**STORED ROWS**
* * * * * * *

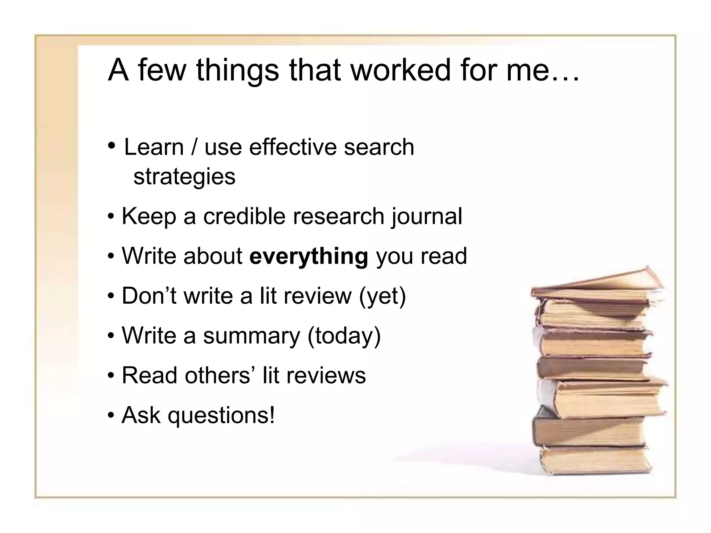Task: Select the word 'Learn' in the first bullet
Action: click(154, 147)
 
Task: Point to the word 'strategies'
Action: click(184, 177)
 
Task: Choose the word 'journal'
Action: click(427, 217)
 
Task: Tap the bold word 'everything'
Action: click(309, 256)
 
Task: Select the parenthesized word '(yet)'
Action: click(382, 296)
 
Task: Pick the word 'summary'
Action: click(251, 336)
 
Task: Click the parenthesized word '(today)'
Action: click(344, 336)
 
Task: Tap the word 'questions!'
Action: click(221, 416)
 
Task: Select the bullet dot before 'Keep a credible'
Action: click(111, 217)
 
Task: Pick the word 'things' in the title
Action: click(237, 70)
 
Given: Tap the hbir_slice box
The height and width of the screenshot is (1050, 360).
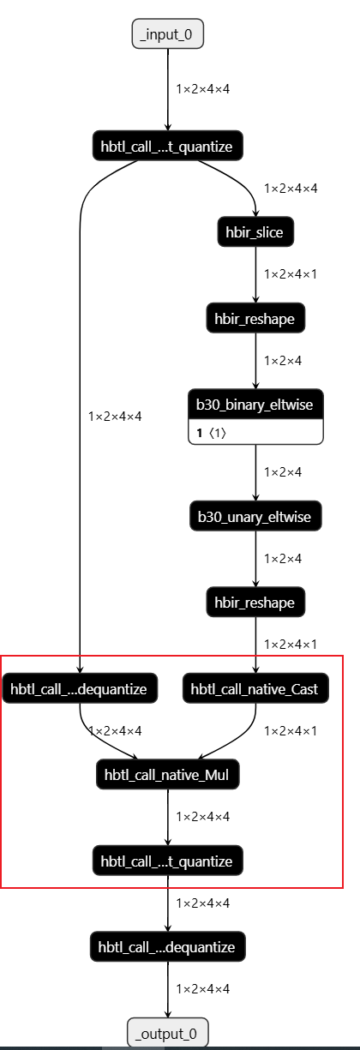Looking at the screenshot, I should pyautogui.click(x=255, y=231).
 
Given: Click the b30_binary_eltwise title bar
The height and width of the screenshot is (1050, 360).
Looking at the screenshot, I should pyautogui.click(x=255, y=405).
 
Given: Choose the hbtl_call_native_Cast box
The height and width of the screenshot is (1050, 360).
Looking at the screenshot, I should pyautogui.click(x=255, y=688).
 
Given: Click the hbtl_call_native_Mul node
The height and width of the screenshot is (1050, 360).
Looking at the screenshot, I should pyautogui.click(x=168, y=775).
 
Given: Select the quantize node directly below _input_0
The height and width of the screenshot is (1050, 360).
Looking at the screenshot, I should pyautogui.click(x=168, y=146).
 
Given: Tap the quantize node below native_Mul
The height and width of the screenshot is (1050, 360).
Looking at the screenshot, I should pyautogui.click(x=168, y=860).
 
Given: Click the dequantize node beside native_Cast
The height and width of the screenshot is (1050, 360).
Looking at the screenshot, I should pyautogui.click(x=80, y=688).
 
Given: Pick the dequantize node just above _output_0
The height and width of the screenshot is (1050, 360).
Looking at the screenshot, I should pyautogui.click(x=168, y=946).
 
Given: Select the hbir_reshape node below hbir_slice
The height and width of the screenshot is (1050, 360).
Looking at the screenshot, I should pyautogui.click(x=255, y=319).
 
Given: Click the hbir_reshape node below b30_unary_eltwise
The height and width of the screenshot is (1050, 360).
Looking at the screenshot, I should pyautogui.click(x=255, y=603).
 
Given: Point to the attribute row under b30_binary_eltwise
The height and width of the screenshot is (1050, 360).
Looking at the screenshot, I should pyautogui.click(x=255, y=434).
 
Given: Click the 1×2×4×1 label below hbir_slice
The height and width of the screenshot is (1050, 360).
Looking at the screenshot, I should pyautogui.click(x=291, y=274).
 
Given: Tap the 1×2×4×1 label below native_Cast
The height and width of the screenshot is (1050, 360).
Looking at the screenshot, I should pyautogui.click(x=291, y=731).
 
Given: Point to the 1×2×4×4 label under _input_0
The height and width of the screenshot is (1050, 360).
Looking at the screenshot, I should pyautogui.click(x=203, y=88).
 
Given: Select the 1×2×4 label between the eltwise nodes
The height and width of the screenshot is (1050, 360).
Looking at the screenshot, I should pyautogui.click(x=283, y=472).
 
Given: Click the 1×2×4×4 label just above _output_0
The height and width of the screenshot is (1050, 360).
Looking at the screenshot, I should pyautogui.click(x=203, y=988).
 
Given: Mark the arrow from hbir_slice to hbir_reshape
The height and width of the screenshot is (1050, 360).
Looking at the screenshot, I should pyautogui.click(x=255, y=274).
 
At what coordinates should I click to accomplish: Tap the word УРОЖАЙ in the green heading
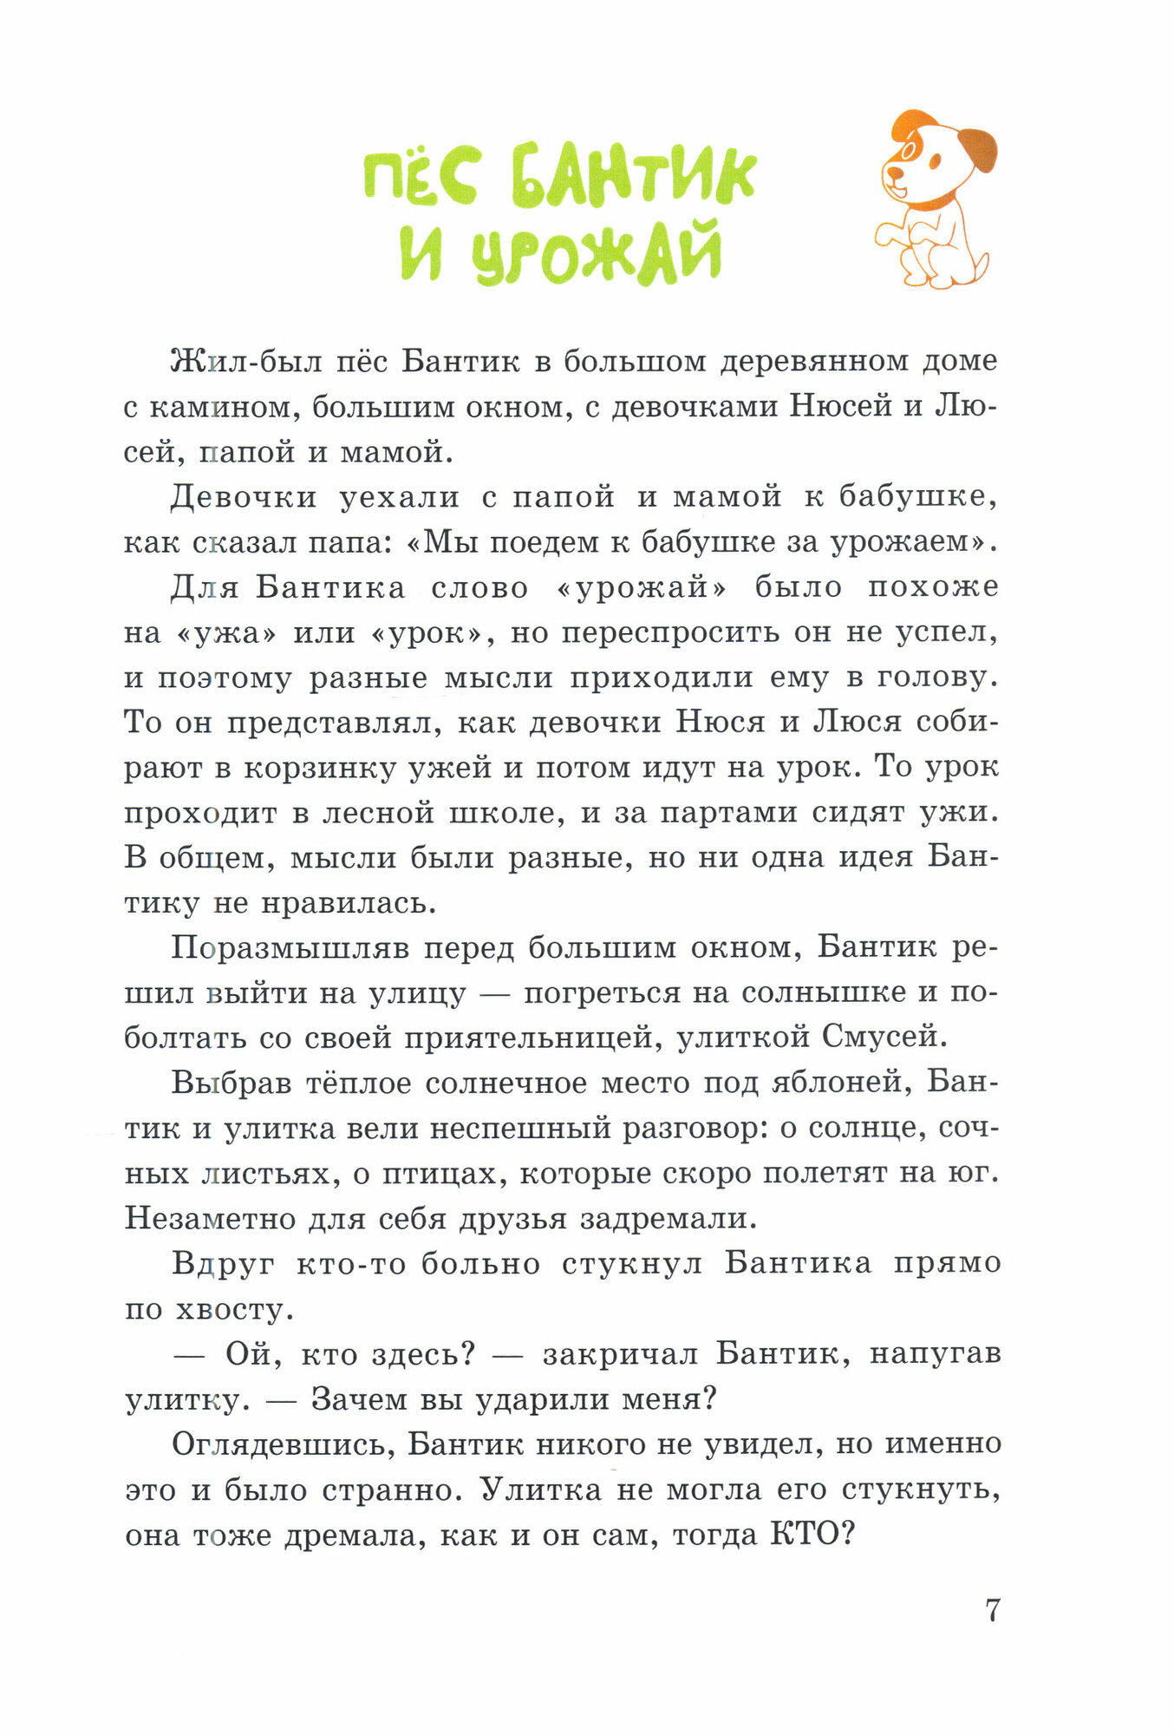coord(597,252)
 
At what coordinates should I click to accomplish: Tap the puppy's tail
coord(981,265)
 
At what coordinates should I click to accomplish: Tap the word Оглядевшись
coord(282,1445)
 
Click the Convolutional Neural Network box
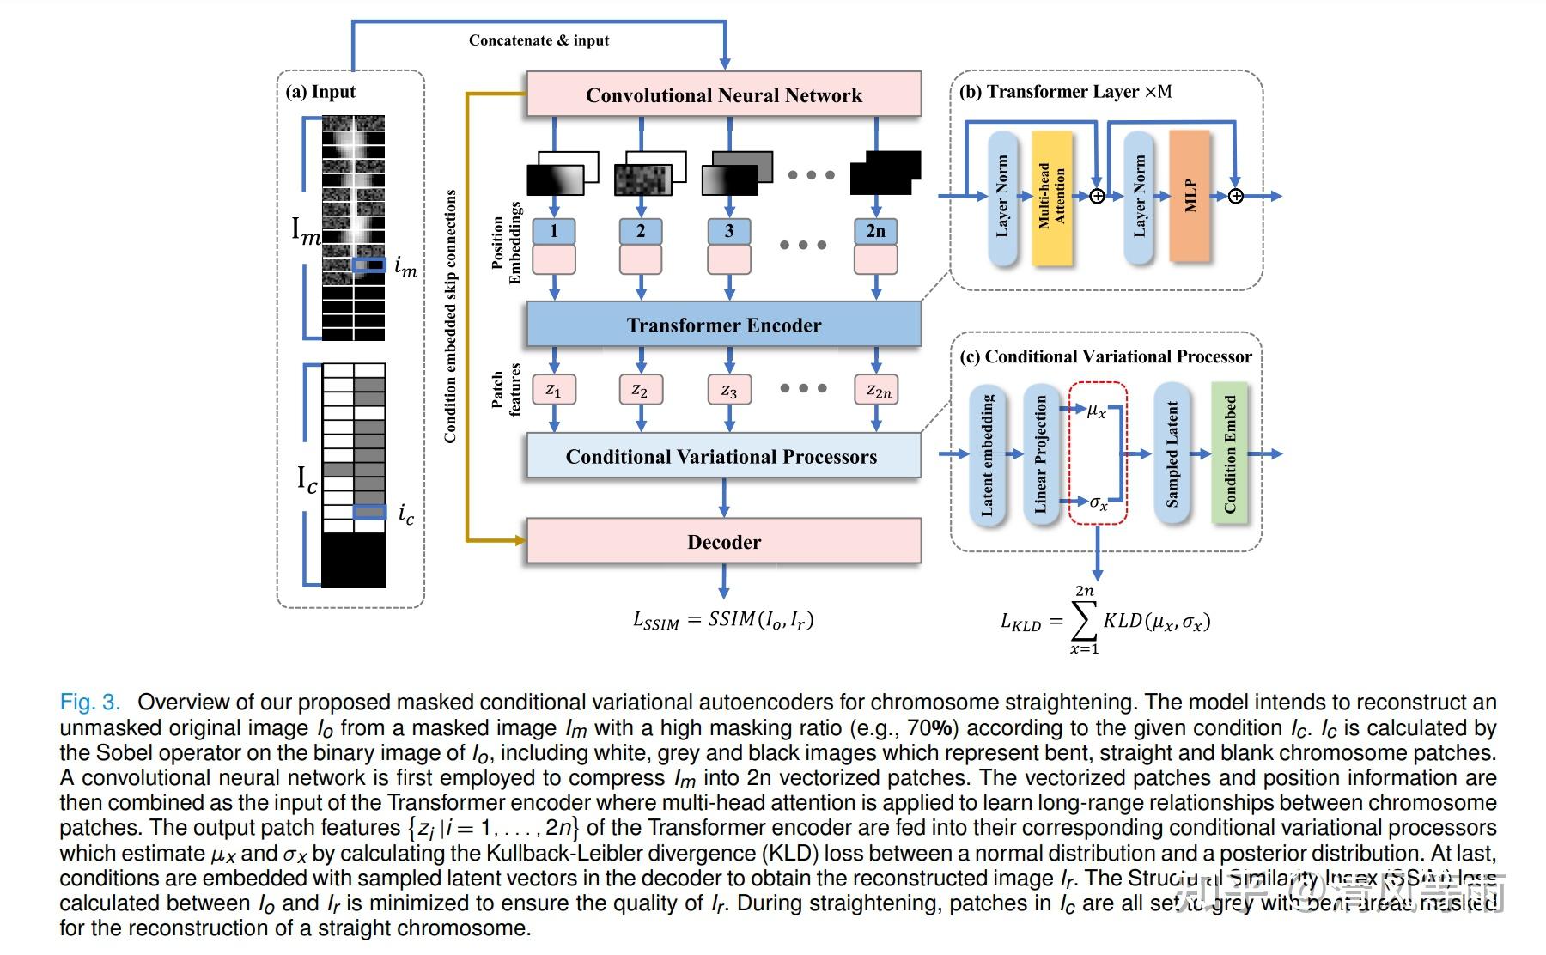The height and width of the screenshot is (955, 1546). [x=723, y=94]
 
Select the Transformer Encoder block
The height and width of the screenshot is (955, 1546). [x=723, y=325]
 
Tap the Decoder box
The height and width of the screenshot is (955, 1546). [x=723, y=542]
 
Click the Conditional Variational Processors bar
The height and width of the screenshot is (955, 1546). [x=721, y=456]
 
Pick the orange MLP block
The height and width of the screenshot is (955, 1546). [x=1190, y=196]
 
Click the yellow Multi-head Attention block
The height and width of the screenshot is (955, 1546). [x=1051, y=197]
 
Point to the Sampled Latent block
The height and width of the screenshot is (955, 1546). [x=1172, y=453]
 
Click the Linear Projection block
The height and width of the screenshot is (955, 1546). [x=1041, y=453]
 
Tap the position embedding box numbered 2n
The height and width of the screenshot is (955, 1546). [x=875, y=231]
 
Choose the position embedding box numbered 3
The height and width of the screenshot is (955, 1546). [x=728, y=231]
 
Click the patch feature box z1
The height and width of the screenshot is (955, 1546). [x=554, y=390]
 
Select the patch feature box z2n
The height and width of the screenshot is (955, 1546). [x=876, y=390]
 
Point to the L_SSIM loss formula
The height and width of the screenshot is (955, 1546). [x=723, y=620]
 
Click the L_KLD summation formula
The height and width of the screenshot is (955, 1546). [x=1105, y=621]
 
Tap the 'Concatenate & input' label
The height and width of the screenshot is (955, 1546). [x=539, y=40]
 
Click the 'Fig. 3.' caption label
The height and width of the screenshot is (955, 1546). [x=89, y=703]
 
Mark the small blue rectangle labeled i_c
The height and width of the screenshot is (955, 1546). [x=369, y=512]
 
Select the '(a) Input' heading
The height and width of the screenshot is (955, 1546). [x=320, y=92]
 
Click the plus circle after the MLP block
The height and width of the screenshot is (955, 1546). [x=1235, y=197]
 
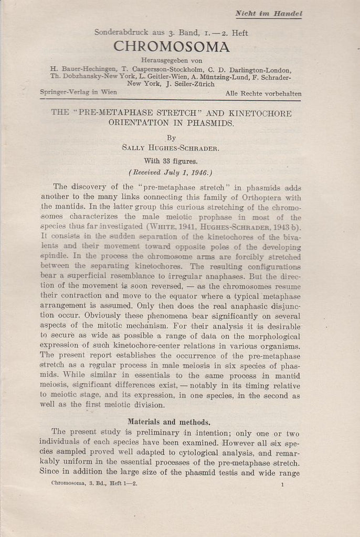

* * * * * * *

**AIM**
Can you restate the listing starting at the line containing "Click the yellow Multi-head Attention block" and ending at the line containing "1546). [x=1041, y=453]", with requests included and every click coordinate multiplied by 0.95 and rounded to a whole number (halves up), while all other text stays unchanged?

**EXERCISE SOLUTION**
Click the yellow Multi-head Attention block
The height and width of the screenshot is (955, 1546). [x=998, y=187]
 
Point to the Sampled Latent block
The height and width of the screenshot is (955, 1546). [x=1113, y=430]
 
Click the Linear Projection block
The height and width of the screenshot is (955, 1546). [x=989, y=430]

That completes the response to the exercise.